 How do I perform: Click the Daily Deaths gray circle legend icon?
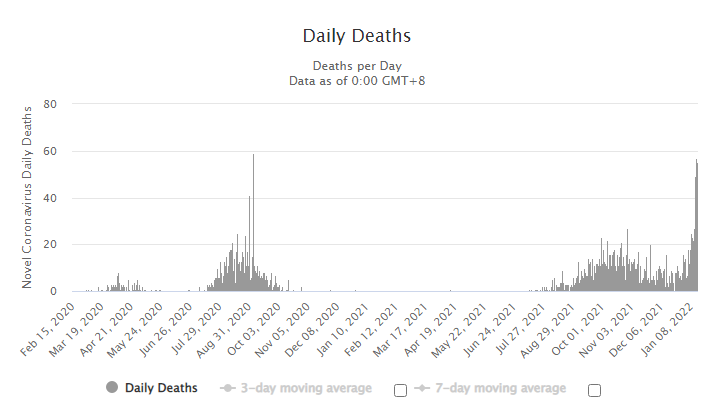point(112,387)
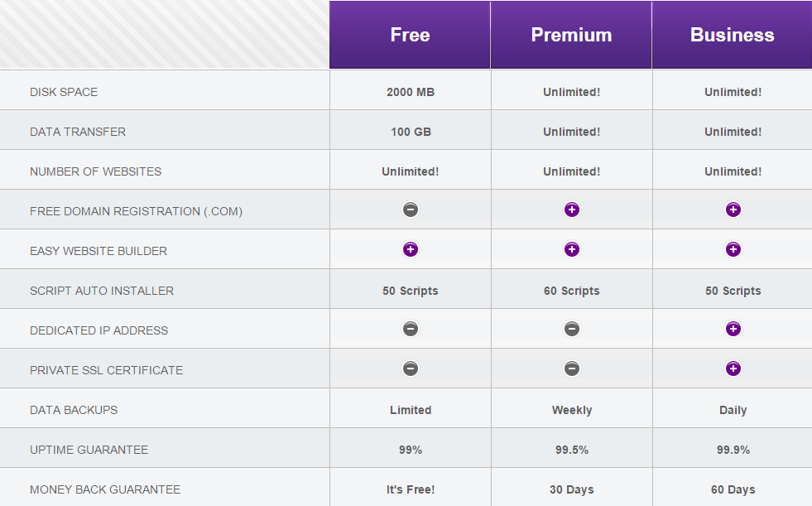The height and width of the screenshot is (506, 812).
Task: Select the Premium plan column header
Action: pyautogui.click(x=571, y=35)
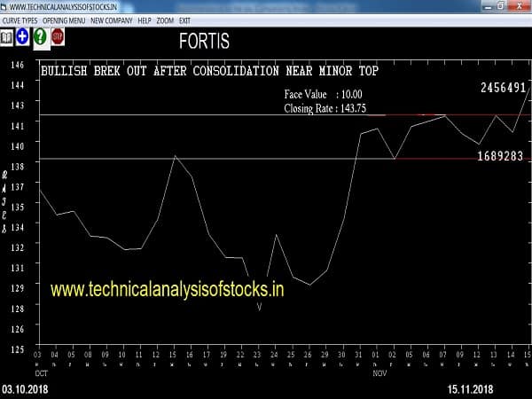532x399 pixels.
Task: Click the volume figure 2456491
Action: coord(503,88)
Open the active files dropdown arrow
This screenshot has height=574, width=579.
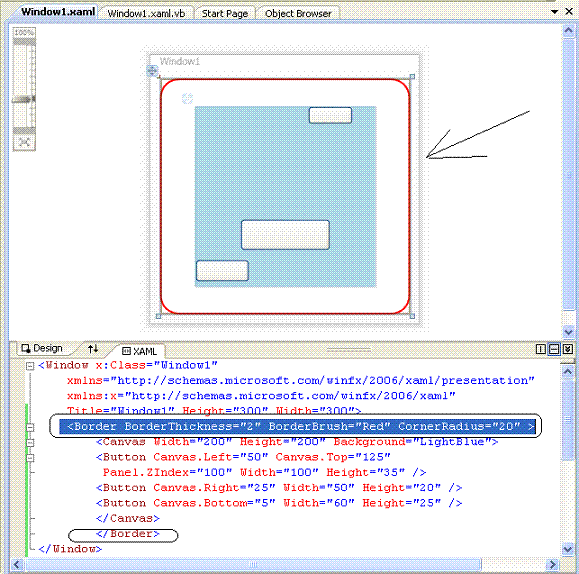pos(554,12)
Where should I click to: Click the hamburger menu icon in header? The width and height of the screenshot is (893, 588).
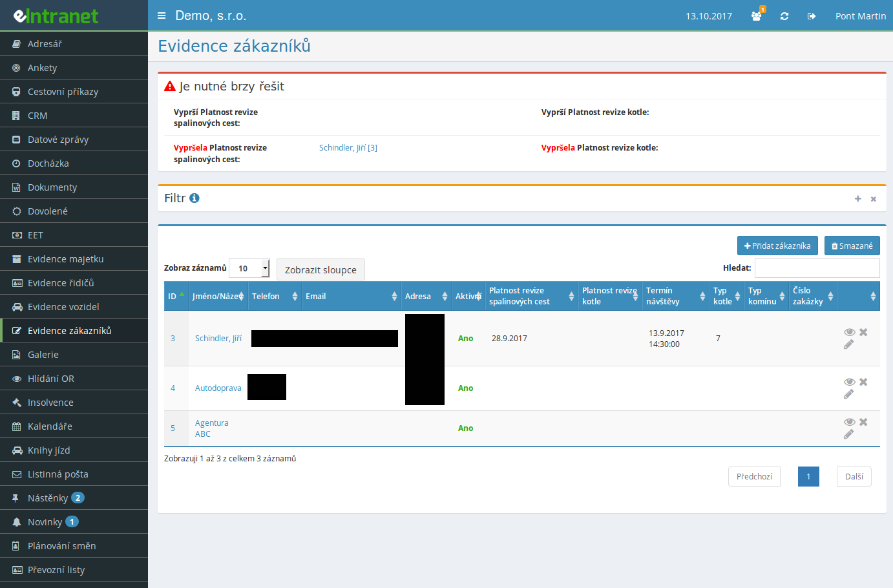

> _TASK_
The complete set of records should be written out again, pictures excluded.

> _EXERCISE RESULT_
 How do I perform: Click the Daily Deaths gray circle legend icon?
point(112,387)
The height and width of the screenshot is (506, 812).
Task: Select the Premium plan column header
Action: pyautogui.click(x=571, y=35)
532x399 pixels.
Task: Click the volume figure 2456491
Action: coord(503,88)
Open the active files dropdown arrow
This screenshot has height=574, width=579.
pos(554,12)
Where should I click to: Click the hamburger menu icon in header? The width and height of the screenshot is (893, 588).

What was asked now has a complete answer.